Il presupposto di questo ragionamento è che vi sia nelle donne un’attitudine psichica a percepire sé stesse in modo svalutativo, conseguente al potere negativo esercitato dalla famiglia, la quale è a sua volta inserita in una società sessista. Se gli uomini detengono un potere coercitivo sulla donna occorre chiedersi, scrive Mitchell, “che cosa mai gli ha dato origine e cosa mai potrà abbatterlo se non un potere costrittivo della psicologia femminile” (p. 197). Coerentemente con questa sua visione, Juliet Mitchell dedicherà i suoi studi successivi alla psicoanalisi e nel 1974 pubblicherà Psicoanalisi e femminismo
L’elaborazione dell’autrice ricade ancora all’interno del sapere costituito, pur distaccandosene per un uso finalizzato alla liberazione femminile, dal momento che fa capo alle due grandi teorie della seconda metà dell’Ottocento (il marxismo) e del primo Novecento (la psicoanalisi), mentre non tiene conto di un possibile sapere che nasce dalle donne stesse. L’autocoscienza, con la pratica del “partire da sé” e la conseguente nozione di “differenza” (di genere o sessuale) non rientrano nel suo orizzonte teorico, benché siano già presenti (la prima, in particolare) nell’esperienza anglosassone. Fu soprattutto a causa di questa sua impostazione che il libro non ebbe una reale influenza sul nascente movimento femminista italiano. Certamente la sua diffusione fu ampia e le tesi sostenute sollecitarono non poche discussioni. Ma, stando ai documenti relativi agli anni Settanta, non si trovano molte tracce di un’adesione significativa. Il tema della psicoanalisi, in particolare, così come prospettato da Mitchell, non venne recepito dal nostro movimento, anche se la “pratica dell’inconscio” ne ha rivalutato il ruolo: non come mezzo terapeutico, ma come strumento di approfondimento dei conflitti tra donne.

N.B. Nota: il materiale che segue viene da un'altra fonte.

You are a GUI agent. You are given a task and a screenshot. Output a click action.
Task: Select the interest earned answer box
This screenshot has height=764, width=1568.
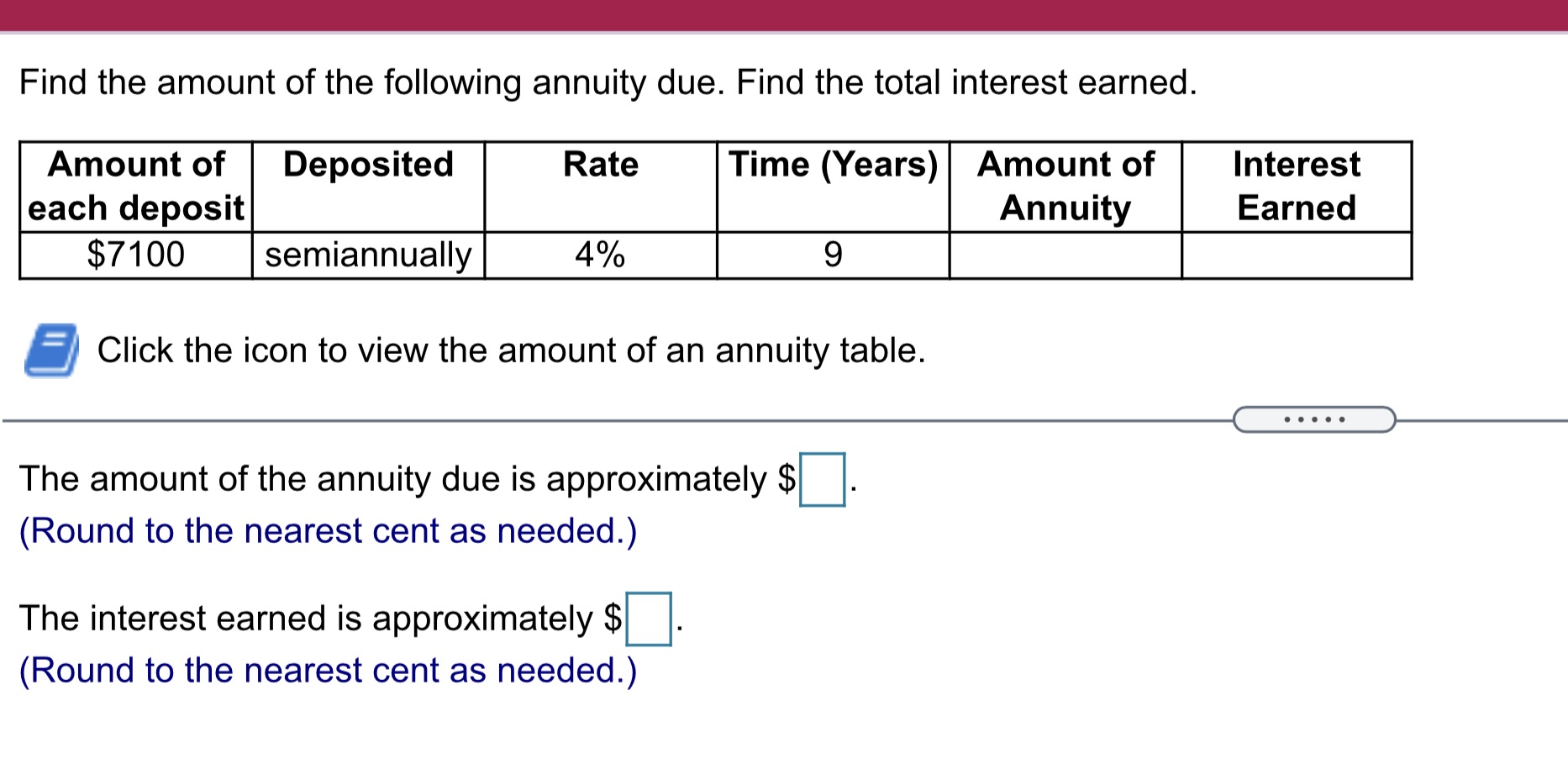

Né il femminismo radicale, né quello di matrice marxista, dunque, fecero proprie le tesi di Juliet Mitchell: le une a causa del rifiuto del marxismo come teoria capace di includere la liberazione femminile, le altre, al contrario, per un’adesione troppo spesso acritica al marxismo. Per entrambe, la psicoanalisi era considerata espressione di una cultura fallologocentrica e borghese. Inoltre, furono proprio gli aspetti ignorati dalla Mitchell a segnare definitivamente il corso del femminismo, ossia l’autocoscienza e la “differenza”.